Where these valuation attempts go wrong, however, is in making the fundamental assumption that everyone's data is worth the same amount of money. Some people are just more valuable to advertisers – because of their demographic, their income, or more ambiguously, the level of their influence on the Internet. Yes, sorry, the personal data of Justin Bieber – the world's most influential person when it comes to anything Internet-related - is most likely worth significantly more than your own personal data.

What's exciting is that a number of innovative startups are acknowledging that there is an explicit, not implicit, link between private data and real-world value. Until recently, the problem was finding a single currency that all of us could use to compare our value. For now, that single currency is “influence,” whether measured in Klout points or some other metric. It's time to realize that companies like Facebook don’t get to 800 million users without the help of all the little people out there. Which brings us to the example of Wahooly, which is still in super-stealth mode, having launched only a few months ago. Wahooly essentially offers influencers the chance for equity participation in startups for their help in getting a fledgling company off the ground. It’s sweat equity, updated for the digital era.
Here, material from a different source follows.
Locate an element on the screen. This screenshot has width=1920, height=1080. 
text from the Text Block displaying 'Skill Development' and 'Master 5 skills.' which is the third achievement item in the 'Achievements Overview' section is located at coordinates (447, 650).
Last May, Gordon Crovitz of The Wall Street Journal made a provocative statement, “If you're not paying for the product, then you're not the customer—you're the product being sold.” Indeed. Just as all the cool Internet sites that we use for "free" are finding ways to make money from all of our personal data, Internet users need to wise up and realize that their personal data has real-world value. In the future, just as we measure our wealth in terms of financial assets and real estate, will we one day throw our personal data into the mix as well?